Aber anscheinend nicht so, dann sie versuchen auch alles um den Besitzer von unserer Campingwiese zu finden. Lady, die hier all kennt, hats tatsächlich geschafft, einen Nachnamen zum Vornamen zu finden. Jetzt erklären mir alle im Chor, wo der Herr denn wohnt. Also da über die Brücke und dann rechts, bei der Apotheke, nein wo die wohnt weiß ich auch nicht. Welches Haus? Nein, ich kenne die Familien nicht, keine Ahnung wo die andere da wohnt.
Herrje, das typische Dorfleben. Die Konversationen mit meinen Eltern daheim laufen ja ungefähr gleich ab, da ist es halt Allgemeinwissen, wo die besagte Dame wohnt, die immer Süßigkeiten verschenkt, wer ihr Sohn ist und wo die Schwiegertochter arbeitet und dass der Enkel jetzt bald in die Schule kommt. Und wer jetzt das Haus verkauft hat und wers gekauft hat uns so weiter. Weiß man halt. Wer mit wem verbandelt und verwandt ist weiß man auch, selbst wenn mans nie ganz durchschaut. Hier fehlt mir dieses Allgemeinwissen, merke ich. Denn ohne das kommt man nicht weit im Dorf.

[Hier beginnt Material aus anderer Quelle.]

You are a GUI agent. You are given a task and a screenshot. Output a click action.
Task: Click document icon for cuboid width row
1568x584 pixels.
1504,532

Die Kolleginnen helfen weiter, denn mittlerweile ist auch eine Telefonnummer von besagtem Herrn aufgetrieben. Dieses Wochenende gehts leider nicht, meint er. Aber sonst gern. Das ist jetzt halt so halb gut, wir suchen weiter. Der nächste Landlord mit potentieller Campingwiese, der uns einfällt ist Paco, der Data-Science Dude. Den findet man immer in seinem Cafe. Dort ist er aber heute auch nicht, morgen wieder, meinen die Kellner.

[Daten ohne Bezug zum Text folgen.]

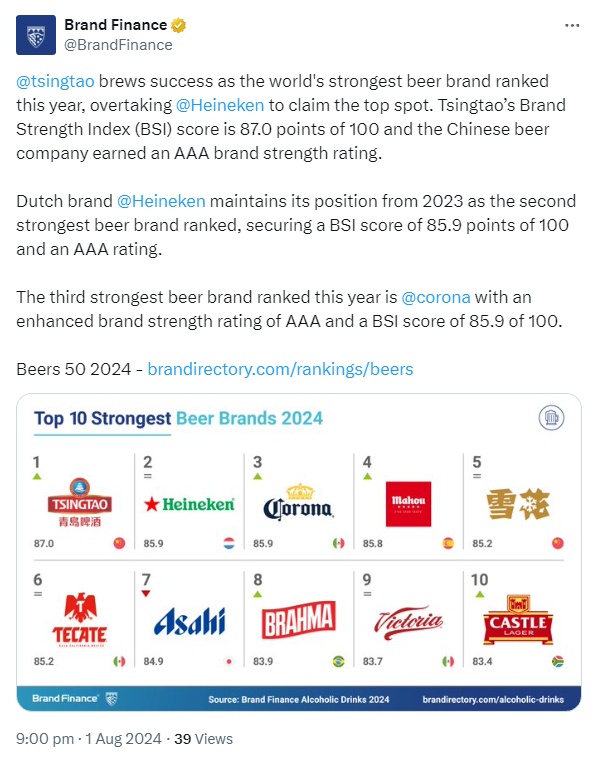The height and width of the screenshot is (765, 594).
Task: Click the beer mug icon in infographic
Action: [x=551, y=418]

Später schaut Simone vorbei, die weiß auch wo man uns immer findet. In SALEM halt, in den Hof stellen und mal schreien. Für heute passts dann aber auch mit suchen, ich suche jetzt nur noch die Katze. Die sitzt bei Felix drüben, miaut zum Ukulelenspiel und will in die Ukulele beißen. Und deswegen bring er sie mir irgendwann. Muss ich also garnicht suchen. Gehen wir schlafen, Katze.